New Lumped Parameter Numerical Model For Monitoring Electromechanical Actuators

The increasing use of all-electric secondary power sources in onboard systems is leading to the increased use of ElectroMechanical Actuators (EMAs) in the aerospace industry. However, ensuring acceptable levels of safety and reliability requires the development of new prognostic and diagnostic methods to detect faults early and prevent the degradation of EMA performance. Adopting a model-based approach proves beneficial to designing various algorithms tailored to specific purposes. These models range from simplified monitoring models that balance computational efficiency with precision, to high-fidelity models that accurately simulate system behavior. High-fidelity models are used to generate databases, create predictive algorithms, and train machine-learning surrogates. This study introduces a Simulink Medium Fidelity (MF) model for a 3-phase PMSM-driven (Permanent Magnets Synchronous Motor) aeronautical servoactuator.
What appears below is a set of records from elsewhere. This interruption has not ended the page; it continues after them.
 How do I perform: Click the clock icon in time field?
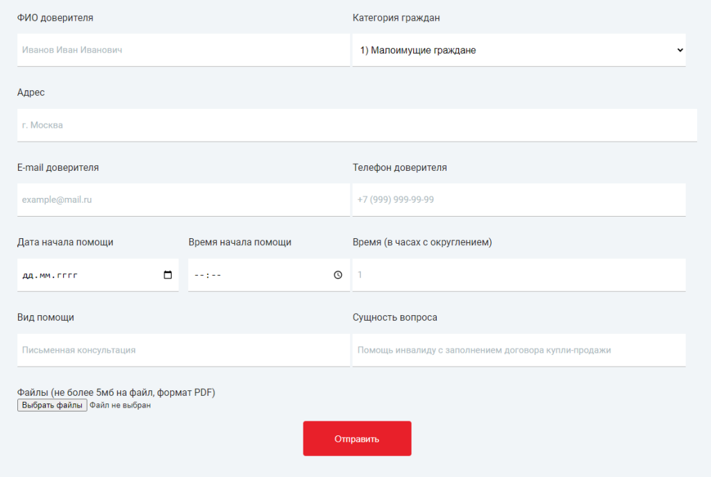338,275
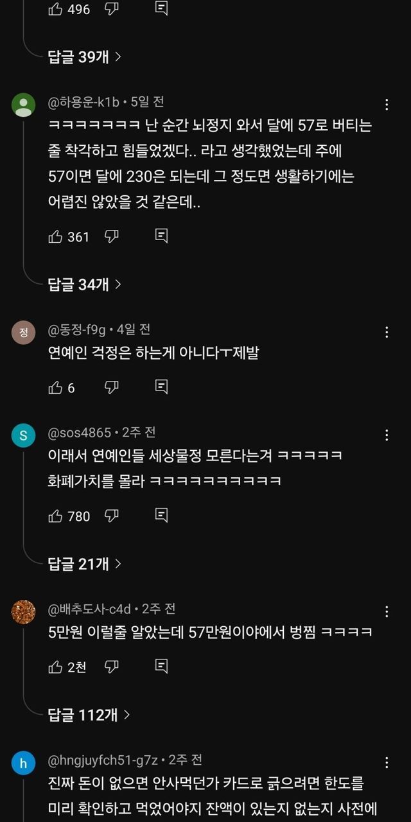This screenshot has width=411, height=822.
Task: Open @동정-f9g's profile avatar
Action: pos(24,332)
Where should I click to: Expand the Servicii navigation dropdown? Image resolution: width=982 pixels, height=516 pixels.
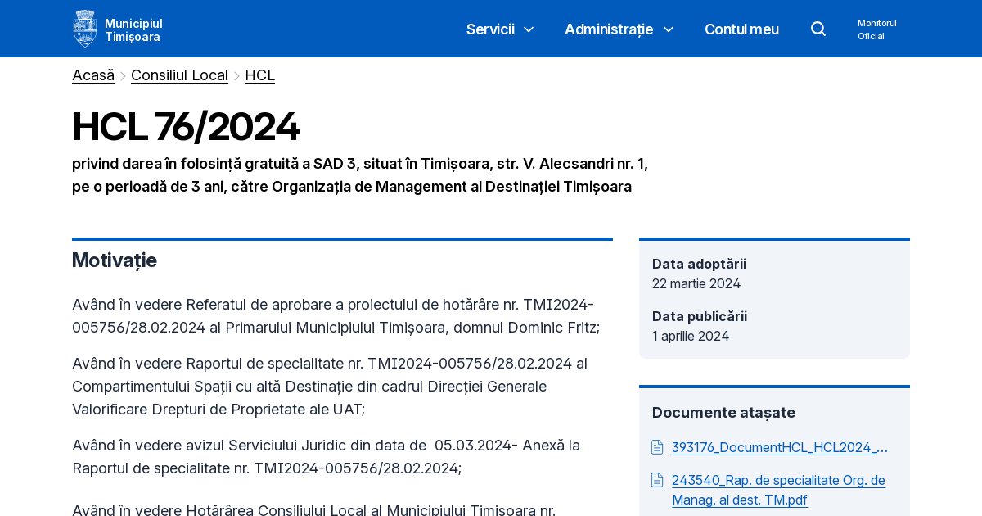(x=491, y=29)
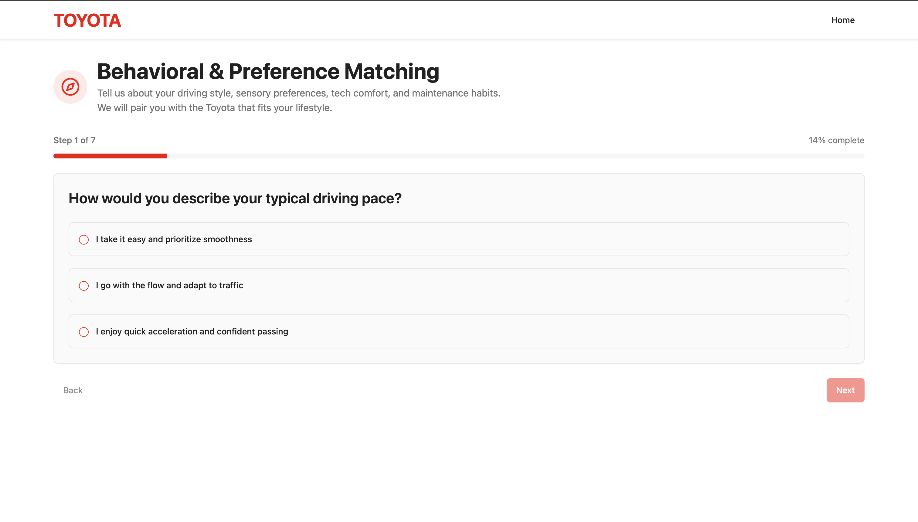The width and height of the screenshot is (918, 522).
Task: Click the 'We will pair you' subtitle line
Action: tap(214, 108)
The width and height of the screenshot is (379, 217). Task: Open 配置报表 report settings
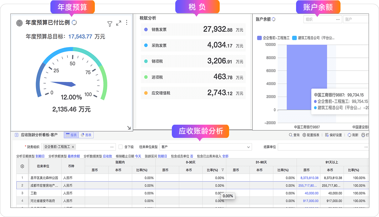[x=311, y=135]
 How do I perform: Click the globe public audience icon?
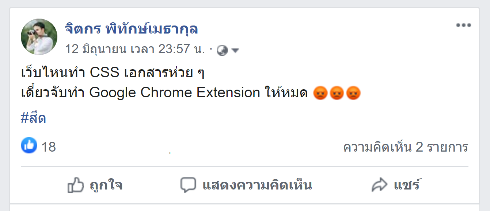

Positioned between the High Fidelity (HF) and Low Fidelity (LF) models in terms of structure, detail, and accuracy, the new model enables simulation of the operation of a three-phase PMSM motor without relying on the simplifications found in typical LF models. For example, it avoids reduction to an equivalent single-phase motor model or linearization of the stator circuit. Despite its lower computational cost, the Medium Fidelity (MF) model maintains consistency with High Fidelity (HF) models. It considers the mutual interaction between different phases and potential imbalances caused by saturation in an inverter Hbridge branch when solving the electromagnetic circuit of the stator. Despite these considerations, the MF model demonstrates commendable computational performance and accuracy.